WHAT IS NEEDED
Output every line of the material below without changing anything.

Location data for words and elements:

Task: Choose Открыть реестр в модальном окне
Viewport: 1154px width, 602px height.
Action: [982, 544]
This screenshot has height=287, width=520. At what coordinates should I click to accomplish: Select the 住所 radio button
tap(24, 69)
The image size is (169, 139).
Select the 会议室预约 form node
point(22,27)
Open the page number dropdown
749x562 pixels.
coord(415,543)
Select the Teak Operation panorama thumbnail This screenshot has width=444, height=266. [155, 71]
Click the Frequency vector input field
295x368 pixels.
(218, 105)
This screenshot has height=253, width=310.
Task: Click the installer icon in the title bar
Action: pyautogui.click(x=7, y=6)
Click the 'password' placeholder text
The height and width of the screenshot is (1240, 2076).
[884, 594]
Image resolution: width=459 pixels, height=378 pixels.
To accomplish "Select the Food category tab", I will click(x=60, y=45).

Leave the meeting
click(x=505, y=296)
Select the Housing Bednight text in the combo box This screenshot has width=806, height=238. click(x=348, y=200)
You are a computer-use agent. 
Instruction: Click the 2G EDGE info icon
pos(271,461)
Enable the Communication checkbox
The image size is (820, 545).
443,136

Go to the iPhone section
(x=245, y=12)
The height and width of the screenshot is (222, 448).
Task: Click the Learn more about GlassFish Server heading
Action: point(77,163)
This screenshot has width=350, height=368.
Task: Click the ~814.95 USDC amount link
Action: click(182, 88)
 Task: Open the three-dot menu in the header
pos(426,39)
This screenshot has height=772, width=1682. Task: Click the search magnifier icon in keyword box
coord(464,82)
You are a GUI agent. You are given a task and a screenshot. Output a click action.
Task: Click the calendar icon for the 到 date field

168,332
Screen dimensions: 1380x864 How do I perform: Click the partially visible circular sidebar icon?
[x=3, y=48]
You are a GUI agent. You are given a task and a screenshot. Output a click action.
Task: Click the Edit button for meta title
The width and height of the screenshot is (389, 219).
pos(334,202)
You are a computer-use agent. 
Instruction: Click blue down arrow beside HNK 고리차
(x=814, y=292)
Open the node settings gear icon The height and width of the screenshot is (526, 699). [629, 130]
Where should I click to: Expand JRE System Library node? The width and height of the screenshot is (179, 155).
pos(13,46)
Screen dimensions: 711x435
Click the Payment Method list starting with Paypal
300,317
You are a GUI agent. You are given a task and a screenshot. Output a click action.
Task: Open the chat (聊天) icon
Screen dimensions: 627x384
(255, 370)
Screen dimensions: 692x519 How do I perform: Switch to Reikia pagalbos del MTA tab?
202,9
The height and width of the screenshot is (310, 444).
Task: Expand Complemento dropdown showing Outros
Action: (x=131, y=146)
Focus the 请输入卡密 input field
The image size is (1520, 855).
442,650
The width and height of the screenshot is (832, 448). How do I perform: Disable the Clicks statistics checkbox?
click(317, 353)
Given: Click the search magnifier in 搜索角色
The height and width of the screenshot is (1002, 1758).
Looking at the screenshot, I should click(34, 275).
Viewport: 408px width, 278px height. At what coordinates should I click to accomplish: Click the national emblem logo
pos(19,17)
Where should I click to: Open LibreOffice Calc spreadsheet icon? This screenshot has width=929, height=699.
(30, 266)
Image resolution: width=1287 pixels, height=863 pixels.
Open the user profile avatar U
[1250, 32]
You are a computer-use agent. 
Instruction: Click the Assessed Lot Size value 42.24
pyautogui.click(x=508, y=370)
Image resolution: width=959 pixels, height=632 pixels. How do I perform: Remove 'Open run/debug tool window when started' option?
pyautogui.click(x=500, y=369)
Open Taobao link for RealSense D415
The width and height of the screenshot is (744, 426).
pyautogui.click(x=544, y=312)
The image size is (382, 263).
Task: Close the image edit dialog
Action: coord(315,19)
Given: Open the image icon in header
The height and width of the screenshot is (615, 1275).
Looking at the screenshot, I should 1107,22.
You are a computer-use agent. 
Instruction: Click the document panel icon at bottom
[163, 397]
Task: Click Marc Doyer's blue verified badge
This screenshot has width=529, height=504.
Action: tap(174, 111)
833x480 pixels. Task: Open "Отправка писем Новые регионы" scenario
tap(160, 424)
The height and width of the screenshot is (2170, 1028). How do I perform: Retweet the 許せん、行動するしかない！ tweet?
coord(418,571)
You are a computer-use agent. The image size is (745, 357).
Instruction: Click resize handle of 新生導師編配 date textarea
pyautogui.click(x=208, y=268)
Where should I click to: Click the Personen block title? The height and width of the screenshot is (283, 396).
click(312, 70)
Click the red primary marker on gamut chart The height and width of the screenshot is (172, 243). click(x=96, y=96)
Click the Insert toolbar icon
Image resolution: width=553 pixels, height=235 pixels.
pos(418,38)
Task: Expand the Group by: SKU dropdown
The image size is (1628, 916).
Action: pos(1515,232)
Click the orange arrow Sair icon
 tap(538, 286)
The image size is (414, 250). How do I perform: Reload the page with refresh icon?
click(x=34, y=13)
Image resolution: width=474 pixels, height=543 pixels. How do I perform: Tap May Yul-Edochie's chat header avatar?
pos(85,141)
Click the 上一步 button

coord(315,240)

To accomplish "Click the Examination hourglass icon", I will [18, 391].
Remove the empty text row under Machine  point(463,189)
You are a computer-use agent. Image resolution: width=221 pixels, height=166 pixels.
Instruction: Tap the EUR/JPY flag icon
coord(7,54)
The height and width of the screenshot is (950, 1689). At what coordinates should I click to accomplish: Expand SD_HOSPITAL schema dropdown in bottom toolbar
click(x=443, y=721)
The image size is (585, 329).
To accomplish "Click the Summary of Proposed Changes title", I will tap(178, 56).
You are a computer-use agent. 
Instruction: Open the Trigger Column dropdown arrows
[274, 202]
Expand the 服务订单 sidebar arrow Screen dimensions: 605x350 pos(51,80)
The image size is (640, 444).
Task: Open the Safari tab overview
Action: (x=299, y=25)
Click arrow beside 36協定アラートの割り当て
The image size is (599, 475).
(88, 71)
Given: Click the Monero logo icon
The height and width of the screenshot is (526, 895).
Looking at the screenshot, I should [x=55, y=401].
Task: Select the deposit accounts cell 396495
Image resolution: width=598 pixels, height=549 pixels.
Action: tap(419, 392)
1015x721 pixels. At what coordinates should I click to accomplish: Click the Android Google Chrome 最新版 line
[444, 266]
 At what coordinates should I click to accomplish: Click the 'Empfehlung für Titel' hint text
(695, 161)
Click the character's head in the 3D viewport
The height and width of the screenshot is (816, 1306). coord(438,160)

RESPONSE TO THIS TASK
Task: Choose Открыть реестр в модальном окне
Viewport: 1154px width, 602px height.
Action: [982, 544]
This screenshot has height=287, width=520. At what coordinates should I click to accomplish: Select the 住所 radio button
tap(24, 69)
The image size is (169, 139).
Select the 会议室预约 form node
point(22,27)
Open the page number dropdown
749x562 pixels.
coord(415,543)
Select the Teak Operation panorama thumbnail This screenshot has width=444, height=266. [155, 71]
Click the Frequency vector input field
295x368 pixels.
(218, 105)
This screenshot has height=253, width=310.
Task: Click the installer icon in the title bar
Action: pyautogui.click(x=7, y=6)
Click the 'password' placeholder text
The height and width of the screenshot is (1240, 2076).
[884, 594]
Image resolution: width=459 pixels, height=378 pixels.
To accomplish "Select the Food category tab", I will click(x=60, y=45).

Leave the meeting
click(x=505, y=296)
Select the Housing Bednight text in the combo box This screenshot has width=806, height=238. click(x=348, y=200)
You are a computer-use agent. 
Instruction: Click the 2G EDGE info icon
pos(271,461)
Enable the Communication checkbox
The image size is (820, 545).
443,136

Go to the iPhone section
(x=245, y=12)
The height and width of the screenshot is (222, 448).
Task: Click the Learn more about GlassFish Server heading
Action: point(77,163)
This screenshot has width=350, height=368.
Task: Click the ~814.95 USDC amount link
Action: click(182, 88)
 Task: Open the three-dot menu in the header
pos(426,39)
This screenshot has height=772, width=1682. Task: Click the search magnifier icon in keyword box
coord(464,82)
You are a GUI agent. You are given a task and a screenshot. Output a click action.
Task: Click the calendar icon for the 到 date field

168,332
Screen dimensions: 1380x864 How do I perform: Click the partially visible circular sidebar icon?
[x=3, y=48]
You are a GUI agent. You are given a task and a screenshot. Output a click action.
Task: Click the Edit button for meta title
The width and height of the screenshot is (389, 219).
pos(334,202)
You are a computer-use agent. 
Instruction: Click blue down arrow beside HNK 고리차
(x=814, y=292)
Open the node settings gear icon The height and width of the screenshot is (526, 699). [629, 130]
Where should I click to: Expand JRE System Library node? The width and height of the screenshot is (179, 155).
pos(13,46)
Screen dimensions: 711x435
Click the Payment Method list starting with Paypal
300,317
You are a GUI agent. You are given a task and a screenshot. Output a click action.
Task: Open the chat (聊天) icon
Screen dimensions: 627x384
(255, 370)
Screen dimensions: 692x519 How do I perform: Switch to Reikia pagalbos del MTA tab?
202,9
The height and width of the screenshot is (310, 444).
Task: Expand Complemento dropdown showing Outros
Action: (x=131, y=146)
Focus the 请输入卡密 input field
The image size is (1520, 855).
442,650
The width and height of the screenshot is (832, 448). How do I perform: Disable the Clicks statistics checkbox?
click(317, 353)
Given: Click the search magnifier in 搜索角色
The height and width of the screenshot is (1002, 1758).
Looking at the screenshot, I should click(34, 275).
Viewport: 408px width, 278px height. At what coordinates should I click to accomplish: Click the national emblem logo
pos(19,17)
Where should I click to: Open LibreOffice Calc spreadsheet icon? This screenshot has width=929, height=699.
(30, 266)
Image resolution: width=1287 pixels, height=863 pixels.
Open the user profile avatar U
[1250, 32]
You are a computer-use agent. 
Instruction: Click the Assessed Lot Size value 42.24
pyautogui.click(x=508, y=370)
Image resolution: width=959 pixels, height=632 pixels. How do I perform: Remove 'Open run/debug tool window when started' option?
pyautogui.click(x=500, y=369)
Open Taobao link for RealSense D415
The width and height of the screenshot is (744, 426).
pyautogui.click(x=544, y=312)
The image size is (382, 263).
Task: Close the image edit dialog
Action: coord(315,19)
Given: Open the image icon in header
The height and width of the screenshot is (615, 1275).
Looking at the screenshot, I should 1107,22.
You are a computer-use agent. 
Instruction: Click the document panel icon at bottom
[163, 397]
Task: Click Marc Doyer's blue verified badge
This screenshot has width=529, height=504.
Action: tap(174, 111)
833x480 pixels. Task: Open "Отправка писем Новые регионы" scenario
tap(160, 424)
The height and width of the screenshot is (2170, 1028). How do I perform: Retweet the 許せん、行動するしかない！ tweet?
coord(418,571)
You are a computer-use agent. The image size is (745, 357).
Instruction: Click resize handle of 新生導師編配 date textarea
pyautogui.click(x=208, y=268)
Where should I click to: Click the Personen block title? The height and width of the screenshot is (283, 396).
click(312, 70)
Click the red primary marker on gamut chart The height and width of the screenshot is (172, 243). click(x=96, y=96)
Click the Insert toolbar icon
Image resolution: width=553 pixels, height=235 pixels.
pos(418,38)
Task: Expand the Group by: SKU dropdown
The image size is (1628, 916).
Action: pos(1515,232)
Click the orange arrow Sair icon
 tap(538, 286)
The image size is (414, 250). How do I perform: Reload the page with refresh icon?
click(x=34, y=13)
Image resolution: width=474 pixels, height=543 pixels. How do I perform: Tap May Yul-Edochie's chat header avatar?
pos(85,141)
Click the 上一步 button

coord(315,240)

To accomplish "Click the Examination hourglass icon", I will [18, 391].
Remove the empty text row under Machine  point(463,189)
You are a computer-use agent. Image resolution: width=221 pixels, height=166 pixels.
Instruction: Tap the EUR/JPY flag icon
coord(7,54)
The height and width of the screenshot is (950, 1689). At what coordinates should I click to accomplish: Expand SD_HOSPITAL schema dropdown in bottom toolbar
click(x=443, y=721)
The image size is (585, 329).
To accomplish "Click the Summary of Proposed Changes title", I will tap(178, 56).
You are a computer-use agent. 
Instruction: Open the Trigger Column dropdown arrows
[274, 202]
Expand the 服务订单 sidebar arrow Screen dimensions: 605x350 pos(51,80)
The image size is (640, 444).
Task: Open the Safari tab overview
Action: (x=299, y=25)
Click arrow beside 36協定アラートの割り当て
The image size is (599, 475).
(88, 71)
Given: Click the Monero logo icon
The height and width of the screenshot is (526, 895).
Looking at the screenshot, I should [x=55, y=401].
Task: Select the deposit accounts cell 396495
Image resolution: width=598 pixels, height=549 pixels.
Action: tap(419, 392)
1015x721 pixels. At what coordinates should I click to accomplish: Click the Android Google Chrome 最新版 line
[444, 266]
 At what coordinates should I click to accomplish: Click the 'Empfehlung für Titel' hint text
(695, 161)
Click the character's head in the 3D viewport
The height and width of the screenshot is (816, 1306). coord(438,160)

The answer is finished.